Exercises to complete »
1 – From the Christian Nyby biography, list every film directed by Howard Hawks that Nyby edited, with each film's year.
2 – Retype the stretch of the Christian Nyby biography from "- Occupations: Director;" through "Another World (1951).".

====== Source text ======

- Born: September 1, 1913 Los Angeles, California, U.S.
- Died: September 17, 1993 (aged 80) Temecula, California, U.S.
- Occupations: Director; editor;
- Years active: 1943–1975
- Spouse: Thelma Litscher
- Children: Christian I. Nyby II Kirkland R. Nyby

= Christian Nyby =

American film and TV director and editor (1913–1993)

Christian Nyby (September 1, 1913 – September 17, 1993) was an American television and film director and editor. As an editor, he had seventeen feature film credits from 1943 to 1952, including The Big Sleep (1946) and Red River (1948). From 1953 to 1975 he was a prolific director of episodes in many television series, including Gunsmoke and Wagon Train. As a feature film director, he is likely best known for The Thing from Another World (1951).

==Career==
Nyby was born in Los Angeles to Danish immigrant parents: the motion picture coordinator Ib Hansen Nyby (1882–1959) and Inger Astrid Nyby (1885–1973). He started his career as a film editor in the 1940s. He edited four films directed by Howard Hawks: To Have and Have Not (1944), The Big Sleep (1946), Red River (1948), and The Big Sky (1952). Nyby was nominated for the Academy Award for Red River. He had begun his career in the carpentry division at the studios, worked his way up to editor, then received his first directing credit on Hawks' 1951 production of The Thing from Another World (or The Thing as it is more commonly known), which was an instant success.

Nyby went on to have a prolific television and movie directing career from the 1950s to the 1970s. Dick Vosburgh wrote in his obituary that "After editing Hawks's next film The Big Sky (1952), Nyby turned to television, directing Ann Sothern's sitcom Private Secretary, which ran for four years. He also directed episodes of The Twilight Zone, I Spy, Lassie, Gomer Pyle – USMC, Adam-12, Perry Mason, The Rockford Files, The Six Million Dollar Man, Ironside, and Kojak. He did especially impressive work on such western series as Gunsmoke, Bonanza, Wagon Train, Whispering Smith, and Rawhide." He also directed four more feature films Hell on Devil's Island, Young Fury, Operation C.I.A. (the first lead role for Burt Reynolds), and First to Fight.

====== Entries ======

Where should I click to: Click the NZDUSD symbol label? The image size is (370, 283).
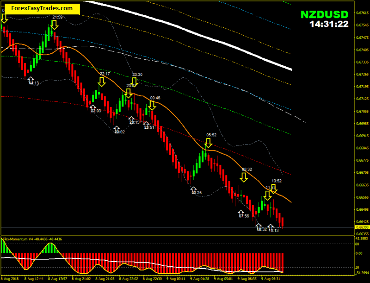pyautogui.click(x=324, y=14)
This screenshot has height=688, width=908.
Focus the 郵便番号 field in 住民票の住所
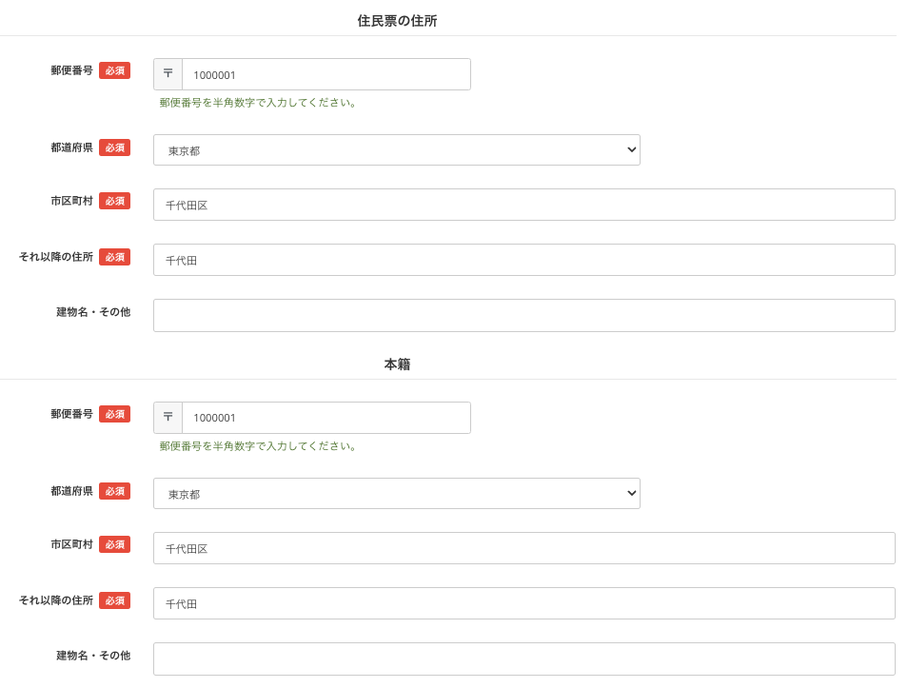click(x=326, y=74)
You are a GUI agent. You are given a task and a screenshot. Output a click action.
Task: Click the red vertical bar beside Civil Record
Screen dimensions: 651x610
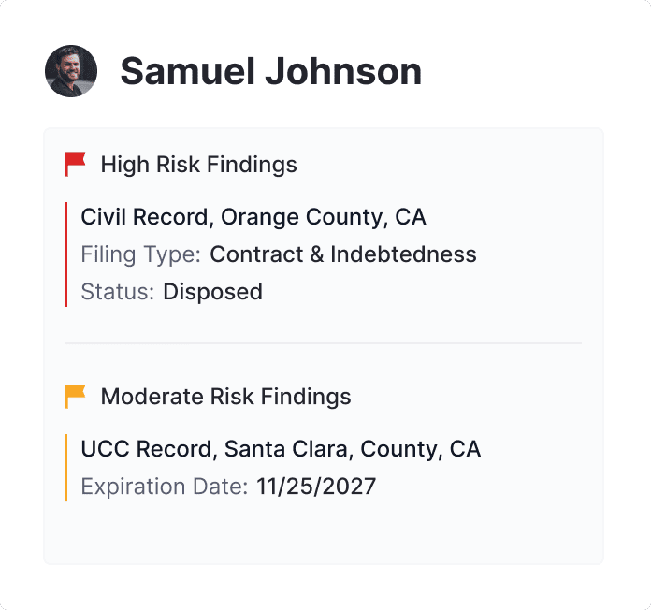pyautogui.click(x=66, y=254)
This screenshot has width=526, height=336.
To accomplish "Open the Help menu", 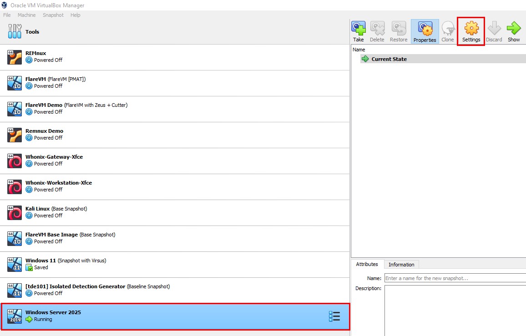I will click(x=76, y=15).
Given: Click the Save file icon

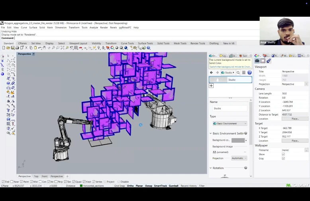Looking at the screenshot, I should click(x=13, y=48).
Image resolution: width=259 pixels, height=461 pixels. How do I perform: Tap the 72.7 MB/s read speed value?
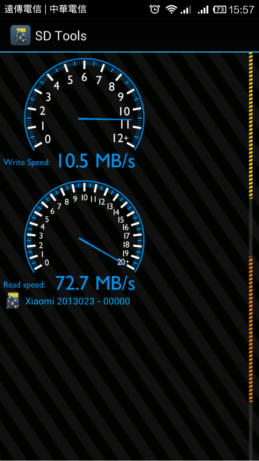coord(96,282)
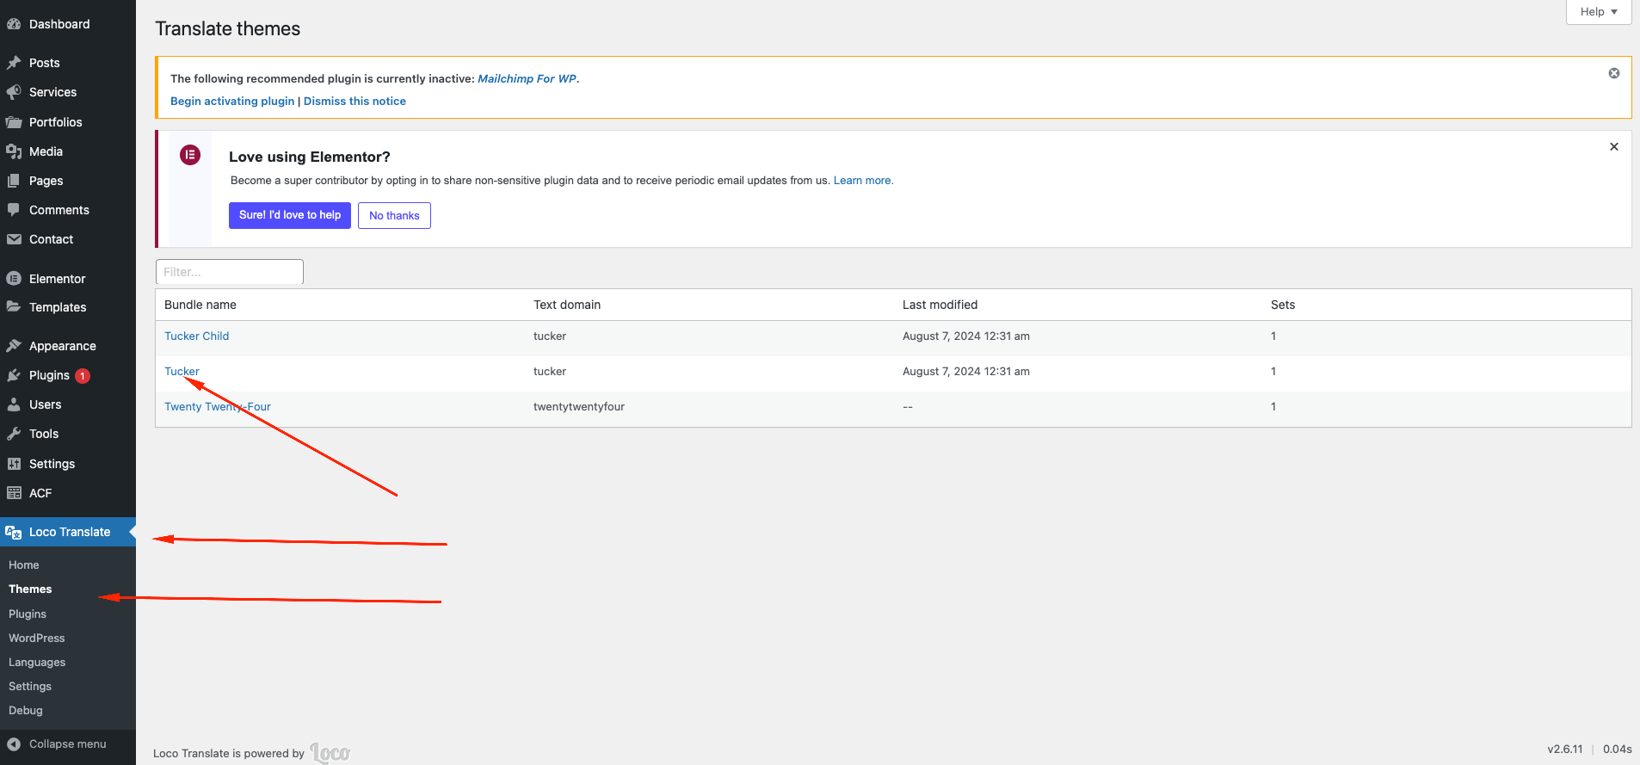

======

Response list »
1 –
To Have and Have Not (1944)
The Big Sleep (1946)
Red River (1948)
The Big Sky (1952)

2 –
- Occupations: Director; editor;
- Years active: 1943–1975
- Spouse: Thelma Litscher
- Children: Christian I. Nyby II Kirkland R. Nyby

= Christian Nyby =

American film and TV director and editor (1913–1993)

Christian Nyby (September 1, 1913 – September 17, 1993) was an American television and film director and editor. As an editor, he had seventeen feature film credits from 1943 to 1952, including The Big Sleep (1946) and Red River (1948). From 1953 to 1975 he was a prolific director of episodes in many television series, including Gunsmoke and Wagon Train. As a feature film director, he is likely best known for The Thing from Another World (1951).